▶ [Challenge 1]:
In the records, how do the lines from the one with "Slovenia (143, 442)" to the one with "[+] (572, 599)" read once you edit "Promotions" to "Soldes" and leave everything else unchanged?

The full text of the written opinion of Wachovia Securities, dated May 21, 2007, which sets forth, among other things, the assumptions made, procedures followed, matters considered and limitations on the review undertaken by Wachovia Securities, is attached as Annex B to this supplement and is incorporated herein by reference. You should read the written opinion carefully and in its entirety. The Wachovia Securities’ opinion is for the use and benefit of the special committee and our board of directors and addressed only the fairness, as of the date of the opinion, from a financial point of view, of the merger consideration to the holders of shares of OSI common stock, other than the OSI Investors.
 
The opinion of Wachovia Securities does not address any other aspect of the merger, including the merits of the underlying decision by OSI to engage in the merger, and does not constitute a recommendation to any stockholder as to how such stockholder should vote on the proposed merger or any matter related thereto. In addition, OSI did not ask Wachovia Securities to address, and the opinion does not address, the fairness to, or any other consideration of, the holders of any class of securities, creditors or other constituencies of OSI, other than the holders of OSI common stock (excluding the OSI Investors). In arriving at its opinion, Wachovia Securities, among other things:
 
  •  reviewed the amended merger agreement;
 
  •  reviewed certain publicly available business, financial and other information regarding OSI;


S-16


Table of Contents

 
  •  reviewed certain business, financial and other information regarding OSI and its prospects that was furnished to Wachovia Securities by OSI’s management, and discussed with OSI’s management this information as well as the business, past and current operations, financial condition and future prospects of OSI, including internal financial forecasts of OSI prepared by OSI’s management, and the risks and uncertainties of OSI continuing to pursue an independent strategy (see “Financial Forecast” beginning on page 182 of the definitive proxy statement);
 
  •  reviewed the current and historical market prices and trading activity of OSI common stock;
 
  •  compared certain business, financial and other information regarding OSI with similar information regarding certain other publicly traded companies that Wachovia Securities deemed to be relevant;
 
  •  compared the proposed financial terms of the amended merger agreement with the financial terms of certain other business combinations and transactions that Wachovia Securities deemed to be relevant;
 
  •  participated in discussions and negotiations among representatives of OSI and Parent and their respective financial and legal advisors; and
 
  •  considered other information such as financial studies, analyses and investigations, as well as financial and economic and market criteria, that Wachovia Securities deemed to be relevant.

▶ [Challenge 2]:
In the text about the Wachovia Securities opinion, which annex to the supplement holds the full written opinion?

[Records from a collection]
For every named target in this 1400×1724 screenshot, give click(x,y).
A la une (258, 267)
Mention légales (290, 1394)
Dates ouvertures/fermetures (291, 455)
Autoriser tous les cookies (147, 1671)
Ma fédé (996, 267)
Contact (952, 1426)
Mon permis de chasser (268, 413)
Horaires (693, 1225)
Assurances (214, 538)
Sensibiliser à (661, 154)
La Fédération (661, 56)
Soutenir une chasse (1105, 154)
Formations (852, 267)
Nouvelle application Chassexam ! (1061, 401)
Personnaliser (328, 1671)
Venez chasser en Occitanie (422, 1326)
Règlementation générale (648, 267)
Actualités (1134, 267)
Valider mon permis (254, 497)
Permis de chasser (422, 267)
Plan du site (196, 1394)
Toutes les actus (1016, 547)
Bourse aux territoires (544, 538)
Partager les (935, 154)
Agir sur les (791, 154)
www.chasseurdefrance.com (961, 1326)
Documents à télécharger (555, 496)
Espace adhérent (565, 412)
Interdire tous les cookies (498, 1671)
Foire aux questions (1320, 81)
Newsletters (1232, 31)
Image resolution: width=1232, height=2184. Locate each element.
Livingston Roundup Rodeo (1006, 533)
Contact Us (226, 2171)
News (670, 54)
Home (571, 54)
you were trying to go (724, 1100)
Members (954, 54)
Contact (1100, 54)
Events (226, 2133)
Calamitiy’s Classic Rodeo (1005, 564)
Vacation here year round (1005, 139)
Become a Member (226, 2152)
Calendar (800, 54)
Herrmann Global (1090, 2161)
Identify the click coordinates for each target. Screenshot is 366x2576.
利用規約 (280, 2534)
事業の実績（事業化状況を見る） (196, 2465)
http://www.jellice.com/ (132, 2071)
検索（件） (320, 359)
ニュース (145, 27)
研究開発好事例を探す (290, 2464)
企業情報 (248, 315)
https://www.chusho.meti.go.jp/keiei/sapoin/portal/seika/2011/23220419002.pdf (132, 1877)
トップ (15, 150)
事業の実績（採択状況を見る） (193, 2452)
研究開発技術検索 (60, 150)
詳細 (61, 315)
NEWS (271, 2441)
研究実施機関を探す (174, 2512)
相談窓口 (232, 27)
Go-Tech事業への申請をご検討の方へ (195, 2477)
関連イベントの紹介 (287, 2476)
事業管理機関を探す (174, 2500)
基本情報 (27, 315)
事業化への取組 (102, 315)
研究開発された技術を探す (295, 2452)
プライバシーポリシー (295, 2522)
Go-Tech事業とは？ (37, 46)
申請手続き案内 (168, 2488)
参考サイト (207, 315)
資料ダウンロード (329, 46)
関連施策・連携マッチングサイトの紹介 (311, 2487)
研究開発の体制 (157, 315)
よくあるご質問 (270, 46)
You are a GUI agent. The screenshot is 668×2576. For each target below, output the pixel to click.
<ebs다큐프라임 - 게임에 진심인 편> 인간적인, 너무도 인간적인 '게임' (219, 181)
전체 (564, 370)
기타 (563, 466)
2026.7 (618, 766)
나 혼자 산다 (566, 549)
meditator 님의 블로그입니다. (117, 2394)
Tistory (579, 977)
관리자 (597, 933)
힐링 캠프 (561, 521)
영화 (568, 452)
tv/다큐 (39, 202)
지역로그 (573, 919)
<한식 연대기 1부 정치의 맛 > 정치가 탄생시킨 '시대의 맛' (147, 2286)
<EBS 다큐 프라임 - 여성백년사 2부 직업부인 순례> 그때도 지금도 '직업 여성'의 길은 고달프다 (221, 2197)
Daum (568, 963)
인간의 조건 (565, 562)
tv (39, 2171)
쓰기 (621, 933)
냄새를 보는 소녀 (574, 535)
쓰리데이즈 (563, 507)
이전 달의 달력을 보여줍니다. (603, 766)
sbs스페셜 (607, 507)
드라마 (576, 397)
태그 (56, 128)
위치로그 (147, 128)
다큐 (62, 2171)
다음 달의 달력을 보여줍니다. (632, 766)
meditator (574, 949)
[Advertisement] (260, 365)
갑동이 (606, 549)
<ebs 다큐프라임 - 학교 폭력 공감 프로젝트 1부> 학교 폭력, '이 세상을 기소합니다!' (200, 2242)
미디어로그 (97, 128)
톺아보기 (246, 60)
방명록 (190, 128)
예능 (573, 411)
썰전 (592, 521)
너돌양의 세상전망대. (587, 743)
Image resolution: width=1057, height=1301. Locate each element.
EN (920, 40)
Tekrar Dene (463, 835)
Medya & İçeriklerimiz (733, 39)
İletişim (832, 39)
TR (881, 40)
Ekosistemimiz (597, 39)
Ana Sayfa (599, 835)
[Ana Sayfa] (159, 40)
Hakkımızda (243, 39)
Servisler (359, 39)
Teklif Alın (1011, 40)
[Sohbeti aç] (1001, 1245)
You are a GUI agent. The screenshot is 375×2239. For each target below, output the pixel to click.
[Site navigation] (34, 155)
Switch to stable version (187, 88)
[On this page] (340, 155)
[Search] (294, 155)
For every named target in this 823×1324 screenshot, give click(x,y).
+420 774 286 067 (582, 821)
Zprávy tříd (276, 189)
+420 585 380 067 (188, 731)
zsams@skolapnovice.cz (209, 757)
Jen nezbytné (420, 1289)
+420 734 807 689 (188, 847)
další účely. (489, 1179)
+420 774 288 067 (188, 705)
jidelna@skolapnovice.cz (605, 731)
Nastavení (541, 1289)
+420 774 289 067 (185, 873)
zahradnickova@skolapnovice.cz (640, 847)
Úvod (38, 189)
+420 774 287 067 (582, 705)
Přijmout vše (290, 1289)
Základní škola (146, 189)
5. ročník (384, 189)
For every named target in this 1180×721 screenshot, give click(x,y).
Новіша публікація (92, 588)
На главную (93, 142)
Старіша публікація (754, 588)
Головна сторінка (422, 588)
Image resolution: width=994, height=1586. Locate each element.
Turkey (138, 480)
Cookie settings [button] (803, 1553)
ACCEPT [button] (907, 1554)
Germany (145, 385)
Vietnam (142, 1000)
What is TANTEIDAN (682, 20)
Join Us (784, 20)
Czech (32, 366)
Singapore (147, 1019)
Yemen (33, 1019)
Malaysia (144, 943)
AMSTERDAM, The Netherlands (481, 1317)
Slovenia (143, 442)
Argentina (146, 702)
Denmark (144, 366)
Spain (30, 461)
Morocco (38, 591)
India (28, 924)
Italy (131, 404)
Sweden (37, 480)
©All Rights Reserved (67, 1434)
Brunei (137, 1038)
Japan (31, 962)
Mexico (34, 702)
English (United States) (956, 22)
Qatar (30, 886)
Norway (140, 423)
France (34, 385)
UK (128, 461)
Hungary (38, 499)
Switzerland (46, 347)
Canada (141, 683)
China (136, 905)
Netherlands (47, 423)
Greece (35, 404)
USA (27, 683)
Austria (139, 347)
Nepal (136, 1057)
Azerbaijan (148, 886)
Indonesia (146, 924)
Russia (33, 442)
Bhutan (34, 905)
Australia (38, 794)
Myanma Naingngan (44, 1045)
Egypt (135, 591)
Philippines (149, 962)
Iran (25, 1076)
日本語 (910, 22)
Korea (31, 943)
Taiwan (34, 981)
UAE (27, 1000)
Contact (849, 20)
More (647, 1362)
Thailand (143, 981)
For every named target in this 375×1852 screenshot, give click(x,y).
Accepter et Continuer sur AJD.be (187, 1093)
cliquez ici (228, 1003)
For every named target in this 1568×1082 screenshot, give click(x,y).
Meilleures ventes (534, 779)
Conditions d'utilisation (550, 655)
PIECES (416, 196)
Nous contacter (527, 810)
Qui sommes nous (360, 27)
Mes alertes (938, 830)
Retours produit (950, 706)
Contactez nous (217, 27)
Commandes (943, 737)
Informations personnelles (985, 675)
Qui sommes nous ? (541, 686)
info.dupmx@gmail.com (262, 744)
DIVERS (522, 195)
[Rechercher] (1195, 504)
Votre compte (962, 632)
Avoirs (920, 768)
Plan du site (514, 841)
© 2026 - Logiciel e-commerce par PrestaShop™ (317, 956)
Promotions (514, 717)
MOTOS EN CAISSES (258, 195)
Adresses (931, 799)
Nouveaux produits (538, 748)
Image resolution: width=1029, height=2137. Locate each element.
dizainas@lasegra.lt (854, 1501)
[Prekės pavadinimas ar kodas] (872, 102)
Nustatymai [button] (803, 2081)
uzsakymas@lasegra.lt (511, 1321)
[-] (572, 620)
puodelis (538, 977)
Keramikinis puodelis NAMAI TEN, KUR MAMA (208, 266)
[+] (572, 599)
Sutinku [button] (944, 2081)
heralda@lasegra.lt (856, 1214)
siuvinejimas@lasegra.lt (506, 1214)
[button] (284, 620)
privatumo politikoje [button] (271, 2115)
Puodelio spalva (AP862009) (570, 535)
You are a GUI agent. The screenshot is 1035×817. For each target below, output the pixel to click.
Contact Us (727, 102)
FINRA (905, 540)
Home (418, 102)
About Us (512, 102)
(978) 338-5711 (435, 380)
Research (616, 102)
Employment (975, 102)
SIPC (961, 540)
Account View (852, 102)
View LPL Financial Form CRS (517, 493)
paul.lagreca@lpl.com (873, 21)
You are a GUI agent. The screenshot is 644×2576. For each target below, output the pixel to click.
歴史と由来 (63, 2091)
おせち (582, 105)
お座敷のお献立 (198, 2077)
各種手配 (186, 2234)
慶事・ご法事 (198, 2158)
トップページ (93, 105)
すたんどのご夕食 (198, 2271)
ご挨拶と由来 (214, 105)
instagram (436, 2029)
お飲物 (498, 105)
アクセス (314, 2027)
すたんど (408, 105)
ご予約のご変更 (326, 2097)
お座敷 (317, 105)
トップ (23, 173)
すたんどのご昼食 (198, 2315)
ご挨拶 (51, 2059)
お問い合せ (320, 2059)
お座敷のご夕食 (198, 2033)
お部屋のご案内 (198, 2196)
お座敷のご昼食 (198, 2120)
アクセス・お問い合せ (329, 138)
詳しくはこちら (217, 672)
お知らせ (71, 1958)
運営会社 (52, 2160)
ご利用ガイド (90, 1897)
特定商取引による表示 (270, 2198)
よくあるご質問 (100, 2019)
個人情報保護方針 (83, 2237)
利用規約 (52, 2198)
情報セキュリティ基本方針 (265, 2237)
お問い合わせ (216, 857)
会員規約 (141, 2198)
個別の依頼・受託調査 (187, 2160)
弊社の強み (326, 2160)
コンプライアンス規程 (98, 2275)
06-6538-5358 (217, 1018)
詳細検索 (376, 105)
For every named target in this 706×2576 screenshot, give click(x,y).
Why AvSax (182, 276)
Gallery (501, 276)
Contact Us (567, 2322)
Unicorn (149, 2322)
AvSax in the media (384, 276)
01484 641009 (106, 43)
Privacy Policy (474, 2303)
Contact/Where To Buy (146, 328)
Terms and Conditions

▶ [Task solution 1]:
Slovenia (143, 442)
Argentina (146, 702)
Denmark (144, 366)
Spain (30, 461)
Morocco (38, 591)
India (28, 924)
Italy (131, 404)
Sweden (37, 480)
©All Rights Reserved (67, 1434)
Brunei (137, 1038)
Japan (31, 962)
Mexico (34, 702)
English (United States) (956, 22)
Qatar (30, 886)
Norway (140, 423)
France (34, 385)
UK (128, 461)
Hungary (38, 499)
Switzerland (46, 347)
Canada (141, 683)
China (136, 905)
Netherlands (47, 423)
Greece (35, 404)
USA (27, 683)
Austria (139, 347)
Nepal (136, 1057)
Azerbaijan (148, 886)
Indonesia (146, 924)
Russia (33, 442)
Bhutan (34, 905)
Australia (38, 794)
Myanma Naingngan (44, 1045)
Egypt (135, 591)
Philippines (149, 962)
Iran (25, 1076)
日本語 (910, 22)
Korea (31, 943)
Taiwan (34, 981)
UAE (27, 1000)
Contact (849, 20)
More (647, 1362)
Thailand (143, 981)
For every named target in this 375×1852 screenshot, give click(x,y).
Accepter et Continuer sur AJD.be (187, 1093)
cliquez ici (228, 1003)
For every named target in this 1568×1082 screenshot, give click(x,y).
Meilleures ventes (534, 779)
Conditions d'utilisation (550, 655)
PIECES (416, 196)
Nous contacter (527, 810)
Qui sommes nous (360, 27)
Mes alertes (938, 830)
Retours produit (950, 706)
Contactez nous (217, 27)
Commandes (943, 737)
Informations personnelles (985, 675)
Qui sommes nous ? (541, 686)
info.dupmx@gmail.com (262, 744)
DIVERS (522, 195)
[Rechercher] (1195, 504)
Votre compte (962, 632)
Avoirs (920, 768)
Plan du site (514, 841)
© 2026 - Logiciel e-commerce par PrestaShop™ (317, 956)
Soldes (514, 717)
MOTOS EN CAISSES (258, 195)
Adresses (931, 799)
Nouveaux produits (538, 748)
Image resolution: width=1029, height=2137. Locate each element.
dizainas@lasegra.lt (854, 1501)
[Prekės pavadinimas ar kodas] (872, 102)
Nustatymai [button] (803, 2081)
uzsakymas@lasegra.lt (511, 1321)
[-] (572, 620)
puodelis (538, 977)
Keramikinis puodelis NAMAI TEN, KUR MAMA (208, 266)
[+] (572, 599)

▶ [Task solution 2]:
Annex B